— Source records —

------------------------------

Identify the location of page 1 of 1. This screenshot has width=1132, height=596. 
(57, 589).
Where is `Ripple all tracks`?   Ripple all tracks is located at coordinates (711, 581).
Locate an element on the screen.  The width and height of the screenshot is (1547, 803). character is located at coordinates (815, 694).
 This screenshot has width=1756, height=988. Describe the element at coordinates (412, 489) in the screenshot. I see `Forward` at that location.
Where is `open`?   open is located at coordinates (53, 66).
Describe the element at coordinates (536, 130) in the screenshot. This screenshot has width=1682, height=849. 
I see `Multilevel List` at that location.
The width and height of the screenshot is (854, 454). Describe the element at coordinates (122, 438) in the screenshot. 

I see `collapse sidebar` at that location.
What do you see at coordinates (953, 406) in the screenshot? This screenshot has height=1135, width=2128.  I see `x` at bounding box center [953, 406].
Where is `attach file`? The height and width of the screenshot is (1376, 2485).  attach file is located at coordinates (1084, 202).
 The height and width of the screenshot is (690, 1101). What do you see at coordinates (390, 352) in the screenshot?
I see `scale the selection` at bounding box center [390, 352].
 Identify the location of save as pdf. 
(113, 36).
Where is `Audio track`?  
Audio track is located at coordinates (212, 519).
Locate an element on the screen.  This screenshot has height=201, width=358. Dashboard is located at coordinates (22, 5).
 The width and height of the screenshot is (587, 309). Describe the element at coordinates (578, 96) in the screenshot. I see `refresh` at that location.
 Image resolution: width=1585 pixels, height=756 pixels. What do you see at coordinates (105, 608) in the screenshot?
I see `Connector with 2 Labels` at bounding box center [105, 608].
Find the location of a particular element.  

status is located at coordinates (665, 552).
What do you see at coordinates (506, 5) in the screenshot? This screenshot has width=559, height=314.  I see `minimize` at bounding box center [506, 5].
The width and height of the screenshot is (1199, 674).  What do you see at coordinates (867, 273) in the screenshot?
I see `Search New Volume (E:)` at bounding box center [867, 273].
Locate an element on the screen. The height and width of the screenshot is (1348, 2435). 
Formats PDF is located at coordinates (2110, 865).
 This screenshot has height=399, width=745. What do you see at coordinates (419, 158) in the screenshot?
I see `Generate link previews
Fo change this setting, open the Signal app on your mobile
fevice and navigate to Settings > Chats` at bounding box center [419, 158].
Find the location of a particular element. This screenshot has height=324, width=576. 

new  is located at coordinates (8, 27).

------------------------------

— Work to complete —
Copy the whole listing above line for line, with no changes.

— Solution for this problem —
Identify the location of page 1 of 1. This screenshot has width=1132, height=596. 
(57, 589).
Where is `Ripple all tracks`?   Ripple all tracks is located at coordinates (711, 581).
Locate an element on the screen.  The width and height of the screenshot is (1547, 803). character is located at coordinates (815, 694).
 This screenshot has width=1756, height=988. Describe the element at coordinates (412, 489) in the screenshot. I see `Forward` at that location.
Where is `open`?   open is located at coordinates (53, 66).
Describe the element at coordinates (536, 130) in the screenshot. This screenshot has width=1682, height=849. 
I see `Multilevel List` at that location.
The width and height of the screenshot is (854, 454). Describe the element at coordinates (122, 438) in the screenshot. 

I see `collapse sidebar` at that location.
What do you see at coordinates (953, 406) in the screenshot? This screenshot has height=1135, width=2128.  I see `x` at bounding box center [953, 406].
Where is `attach file`? The height and width of the screenshot is (1376, 2485).  attach file is located at coordinates (1084, 202).
 The height and width of the screenshot is (690, 1101). What do you see at coordinates (390, 352) in the screenshot?
I see `scale the selection` at bounding box center [390, 352].
 Identify the location of save as pdf. 
(113, 36).
Where is `Audio track`?  
Audio track is located at coordinates (212, 519).
Locate an element on the screen.  This screenshot has height=201, width=358. Dashboard is located at coordinates (22, 5).
 The width and height of the screenshot is (587, 309). Describe the element at coordinates (578, 96) in the screenshot. I see `refresh` at that location.
 Image resolution: width=1585 pixels, height=756 pixels. What do you see at coordinates (105, 608) in the screenshot?
I see `Connector with 2 Labels` at bounding box center [105, 608].
Find the location of a particular element.  

status is located at coordinates (665, 552).
What do you see at coordinates (506, 5) in the screenshot? This screenshot has width=559, height=314.  I see `minimize` at bounding box center [506, 5].
The width and height of the screenshot is (1199, 674).  What do you see at coordinates (867, 273) in the screenshot?
I see `Search New Volume (E:)` at bounding box center [867, 273].
Locate an element on the screen. The height and width of the screenshot is (1348, 2435). 
Formats PDF is located at coordinates (2110, 865).
 This screenshot has height=399, width=745. What do you see at coordinates (419, 158) in the screenshot?
I see `Generate link previews
Fo change this setting, open the Signal app on your mobile
fevice and navigate to Settings > Chats` at bounding box center [419, 158].
Find the location of a particular element. This screenshot has height=324, width=576. 

new  is located at coordinates (8, 27).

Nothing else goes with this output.